Extract provided START

On October 5, 2013, California Governor Jerry Brown signed into law A.B. 227, amending Proposition 65. The bill aims to end “frivolous shakedown” lawsuits against businesses based on California’s Safe Drinking Water and Toxic Enforcement Act of 1986, better known as Prop. 65, a voter-initiative-based law which requires businesses to post warnings about chemicals known to the state as causing cancer or reproductive harm. We previously discussed this legislation and Gov. Brown’s Prop. 65 reform package in June.
A.B. 227 amends the law so business owners faced with a private enforcement action may take corrective action, pay a $500 fine and provide notice of the fix – a solution that the bill’s sponsor, Assemblyman Mike Gatto (D-Los Angeles), compared to motorist “fix-it” tickets. The changes went into effect immediately, on October 5.
Under Prop. 65, private citizen enforcers must send a “60-day notice” of the violation to the alleged violator, along with the California’s Office of the Attorney General, before filing suit. Businesses sued for failing to post proper Prop. 65 warnings face steep penalties of $2,500 a day, plus the private enforcer’s attorneys’ fees and costs. Some of these private enforcement actions have led to the development of what some critics, including Gov. Brown, call a “cottage industry” based on “nuisance” suits and shakedowns.
Under A.B. 227, businesses that receive a 60-day notice of violation could avoid costly litigation or settlements by correcting the violation within 14 days. The alleged violator would send to the private enforcer the $500 penalty and a completed proof of compliance form describing the corrective action taken and attaching a copy of the new warning along with a photograph of the warning’s placement on the premises. Of the $500 penalty, 75 percent will be paid to the state’s Safe Drinking Water and Toxic Enforcement Fund and the remaining 25 percent will be paid to the private enforcer. An alleged violator could use this “fix-it ticket” option only once, and the amendments do not prevent the Attorney General or other public prosecutor from taking enforcement action.

Extract provided END
Information given START

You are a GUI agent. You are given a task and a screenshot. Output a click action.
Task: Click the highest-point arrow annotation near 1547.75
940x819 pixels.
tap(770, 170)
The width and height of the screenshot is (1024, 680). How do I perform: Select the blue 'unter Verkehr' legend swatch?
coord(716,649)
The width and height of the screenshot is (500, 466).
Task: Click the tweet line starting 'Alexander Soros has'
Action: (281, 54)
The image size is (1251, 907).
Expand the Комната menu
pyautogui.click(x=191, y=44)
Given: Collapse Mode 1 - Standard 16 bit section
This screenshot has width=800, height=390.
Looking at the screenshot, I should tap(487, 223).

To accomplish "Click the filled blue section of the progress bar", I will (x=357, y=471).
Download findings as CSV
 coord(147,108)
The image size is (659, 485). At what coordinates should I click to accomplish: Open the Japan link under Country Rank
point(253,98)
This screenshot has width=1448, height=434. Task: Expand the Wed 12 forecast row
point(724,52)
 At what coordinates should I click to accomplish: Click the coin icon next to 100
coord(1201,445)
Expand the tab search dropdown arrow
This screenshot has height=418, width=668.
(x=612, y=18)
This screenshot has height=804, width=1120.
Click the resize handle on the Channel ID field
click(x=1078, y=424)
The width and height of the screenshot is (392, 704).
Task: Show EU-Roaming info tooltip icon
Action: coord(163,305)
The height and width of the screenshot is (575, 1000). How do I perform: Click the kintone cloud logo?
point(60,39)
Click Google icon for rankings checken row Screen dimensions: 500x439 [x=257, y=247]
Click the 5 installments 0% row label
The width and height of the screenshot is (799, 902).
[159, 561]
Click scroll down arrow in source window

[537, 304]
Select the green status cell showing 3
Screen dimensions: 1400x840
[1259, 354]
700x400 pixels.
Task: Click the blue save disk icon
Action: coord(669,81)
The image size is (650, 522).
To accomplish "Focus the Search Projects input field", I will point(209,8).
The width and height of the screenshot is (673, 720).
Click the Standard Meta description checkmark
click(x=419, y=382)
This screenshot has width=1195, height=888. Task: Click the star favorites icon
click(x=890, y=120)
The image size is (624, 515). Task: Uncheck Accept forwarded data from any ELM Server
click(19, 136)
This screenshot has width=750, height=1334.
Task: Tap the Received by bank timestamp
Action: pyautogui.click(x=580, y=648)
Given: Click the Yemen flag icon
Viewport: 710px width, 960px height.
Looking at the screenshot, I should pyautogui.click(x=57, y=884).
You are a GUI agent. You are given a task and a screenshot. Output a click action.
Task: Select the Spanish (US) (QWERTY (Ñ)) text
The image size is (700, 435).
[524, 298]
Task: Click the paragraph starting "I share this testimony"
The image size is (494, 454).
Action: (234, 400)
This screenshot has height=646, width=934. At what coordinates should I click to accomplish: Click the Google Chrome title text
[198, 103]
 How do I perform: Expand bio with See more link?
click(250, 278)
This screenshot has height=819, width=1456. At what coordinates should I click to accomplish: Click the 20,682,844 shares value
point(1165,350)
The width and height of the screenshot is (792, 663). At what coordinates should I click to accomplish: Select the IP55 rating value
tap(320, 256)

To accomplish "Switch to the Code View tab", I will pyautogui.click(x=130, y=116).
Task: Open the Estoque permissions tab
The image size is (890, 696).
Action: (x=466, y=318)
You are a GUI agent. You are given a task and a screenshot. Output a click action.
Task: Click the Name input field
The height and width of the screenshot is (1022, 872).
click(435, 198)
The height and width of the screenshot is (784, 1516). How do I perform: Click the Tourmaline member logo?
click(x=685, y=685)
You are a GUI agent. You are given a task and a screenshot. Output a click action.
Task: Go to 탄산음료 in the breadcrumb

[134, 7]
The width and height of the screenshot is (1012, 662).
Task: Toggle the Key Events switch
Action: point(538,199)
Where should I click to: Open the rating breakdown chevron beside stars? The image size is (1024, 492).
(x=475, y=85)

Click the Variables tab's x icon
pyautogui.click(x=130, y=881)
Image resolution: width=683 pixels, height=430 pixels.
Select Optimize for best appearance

Information given END

* [Activity] Write out the passage on A.B. 227 word for word, starting at "On October 5, 2013, California" and ending at "on October 5.". Work only from the passage on A.B. 227.

* [Final answer]
On October 5, 2013, California Governor Jerry Brown signed into law A.B. 227, amending Proposition 65. The bill aims to end “frivolous shakedown” lawsuits against businesses based on California’s Safe Drinking Water and Toxic Enforcement Act of 1986, better known as Prop. 65, a voter-initiative-based law which requires businesses to post warnings about chemicals known to the state as causing cancer or reproductive harm. We previously discussed this legislation and Gov. Brown’s Prop. 65 reform package in June.
A.B. 227 amends the law so business owners faced with a private enforcement action may take corrective action, pay a $500 fine and provide notice of the fix – a solution that the bill’s sponsor, Assemblyman Mike Gatto (D-Los Angeles), compared to motorist “fix-it” tickets. The changes went into effect immediately, on October 5.